Source
··········
Obviously overcommit is preferred for most so the default is the standard behavior. Strict overcommit is controllable via sysctl. See the included documentation.
I would like to get this into 2.5 to see more testing and provide a base for some of the shmem / overcommit fixes Hugh Dickins as been working on. In the default configuration, behavior should be unchanged.
Patch is against 2.5.28, please apply.
Andrew had some problems with the patch, but Alan Cox felt the patch was ready. The thread ended inconclusively.
13. Header Files And The Kernel Application Binary Interface
24 Jul 2002 - 31 Jul 2002 (18 posts) Archive Link: "Header files and the kernel ABI"
Topics: FS: initramfs, FS: ramfs, Klibc
People: H. Peter Anvin, Brad Hards
H. Peter Anvin proposed:
I have had a thought grinding in my head for a while, and wanted to throw it out for everyone to think about...
··········
Entries
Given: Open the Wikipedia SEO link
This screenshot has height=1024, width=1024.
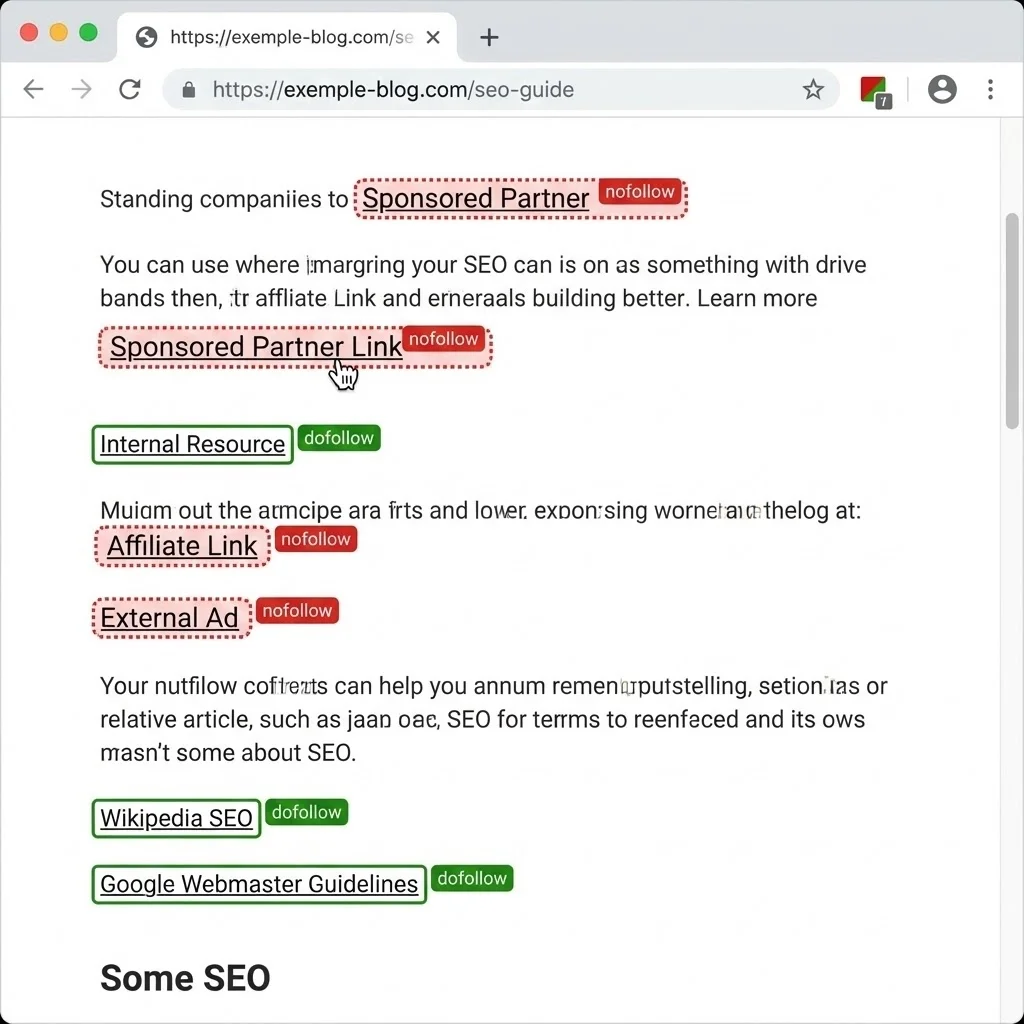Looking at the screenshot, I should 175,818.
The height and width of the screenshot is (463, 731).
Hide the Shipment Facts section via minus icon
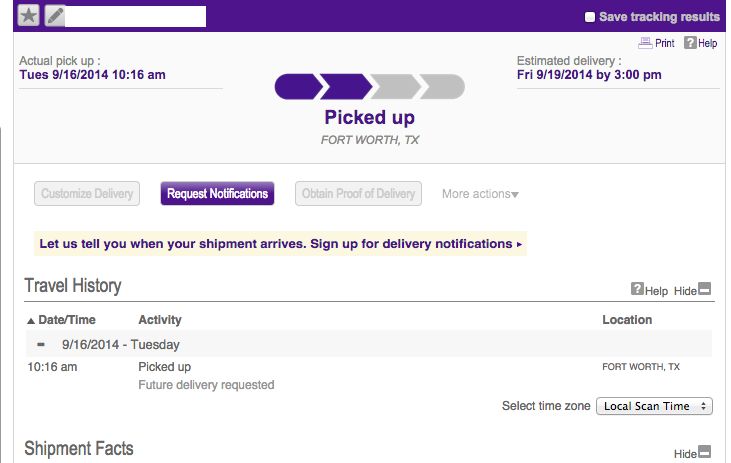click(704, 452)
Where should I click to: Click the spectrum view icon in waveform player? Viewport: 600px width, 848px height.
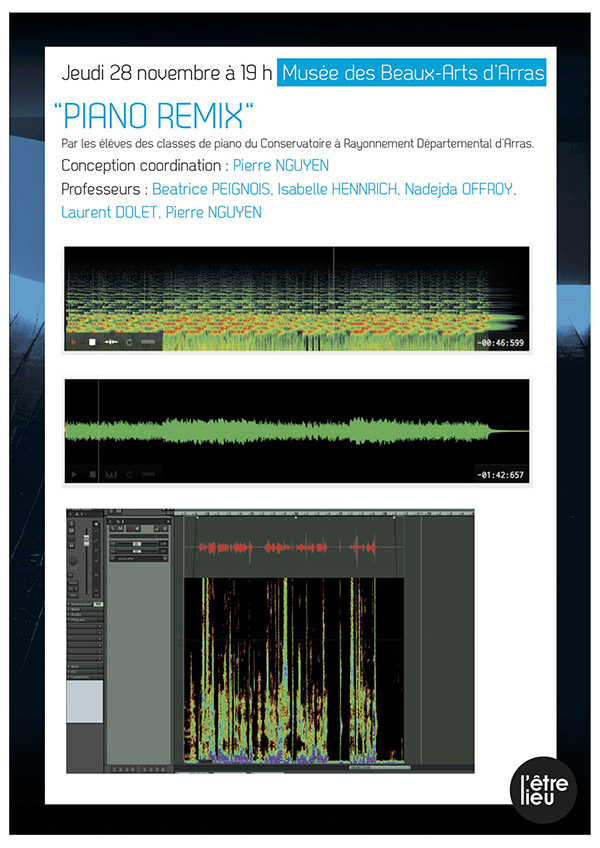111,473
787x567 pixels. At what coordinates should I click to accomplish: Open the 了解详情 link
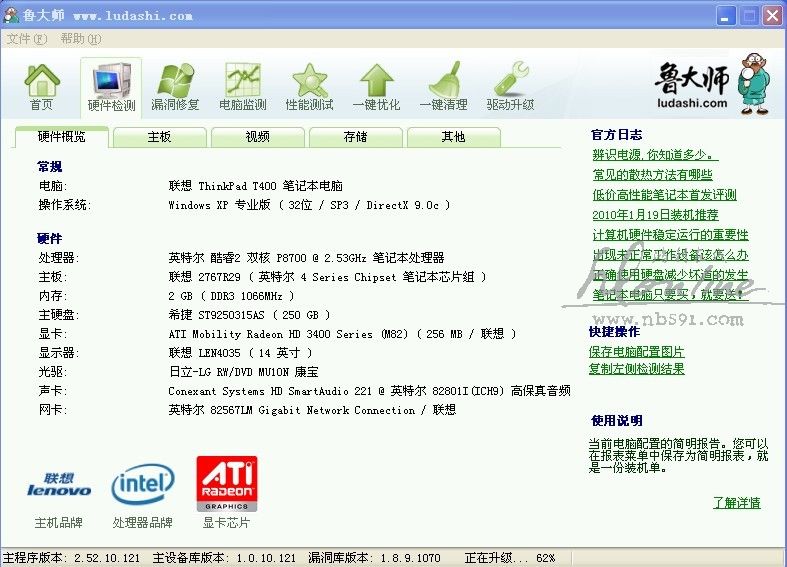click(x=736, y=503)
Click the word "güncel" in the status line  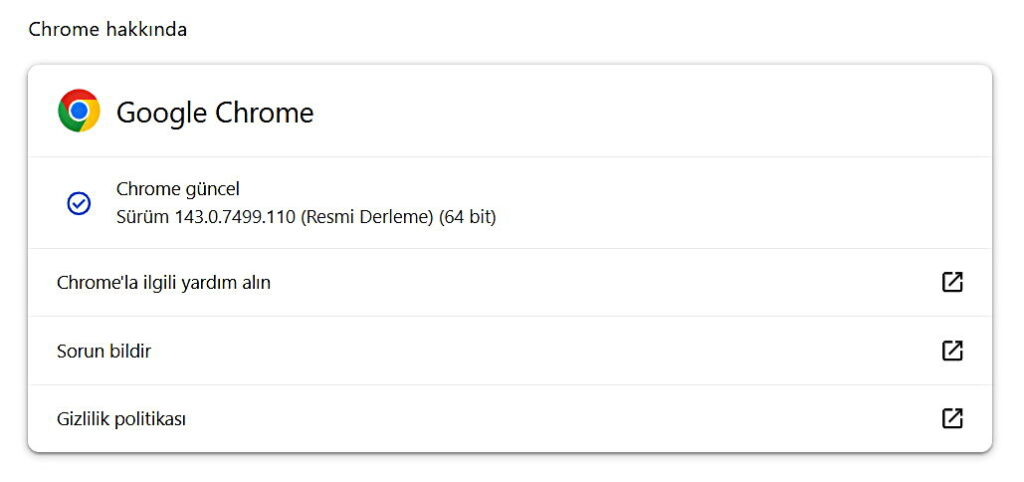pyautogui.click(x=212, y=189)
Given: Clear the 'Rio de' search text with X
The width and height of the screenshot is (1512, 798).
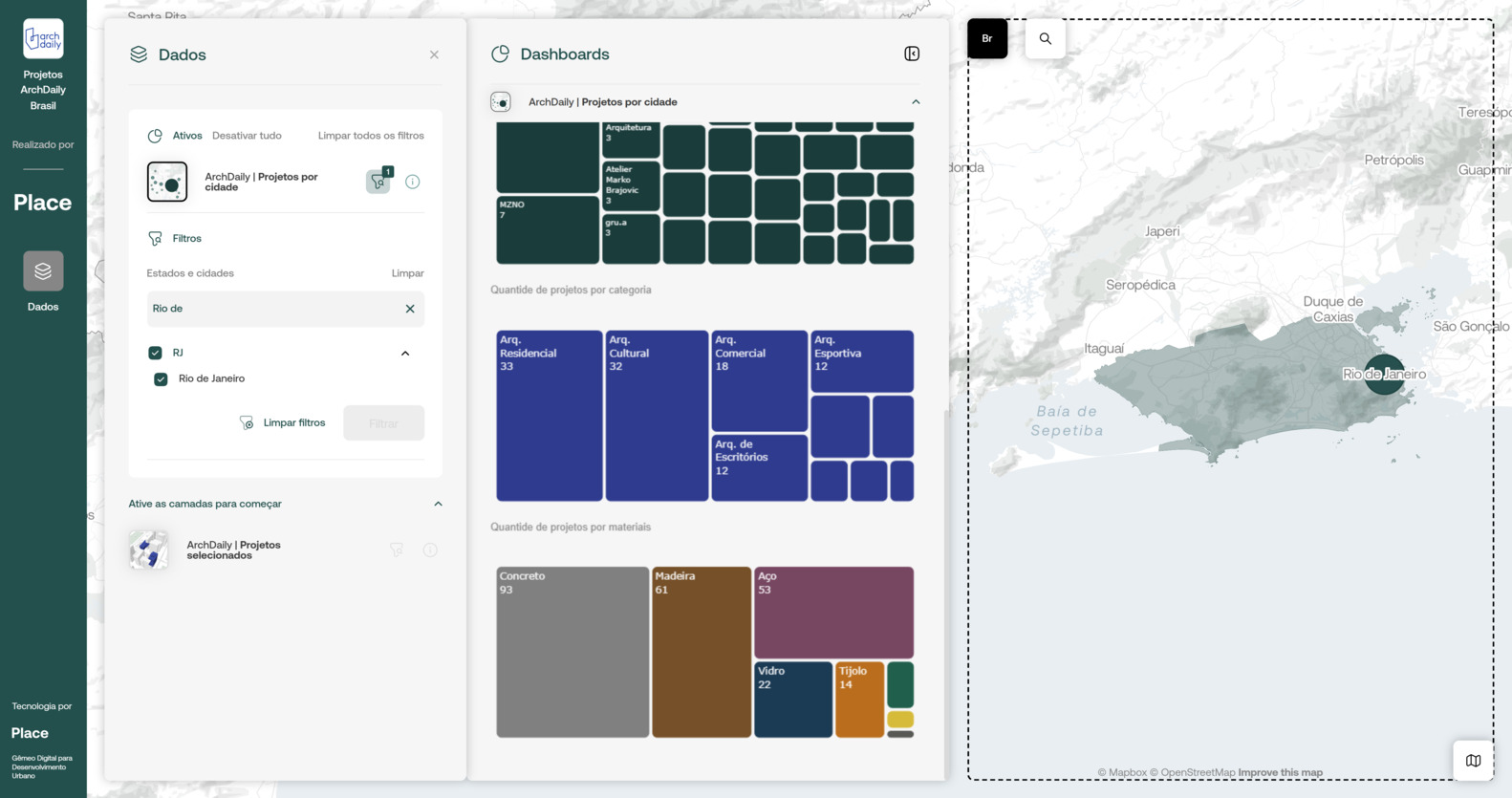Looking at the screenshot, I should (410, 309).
··········
For each statement below, answer yes or no according to whether it agrees with the kernel mailing-list excerpt, and quote the words of the excerpt that decide it.
1. The patch was made against version 2.5.28.
2. Strict overcommit is the default behavior.
3. The thread ended with the patch accepted.

1. Yes: "Patch is against 2.5.28, please apply."
2. No: "Obviously overcommit is preferred for most so the default is the standard behavior."
3. No: "The thread ended inconclusively."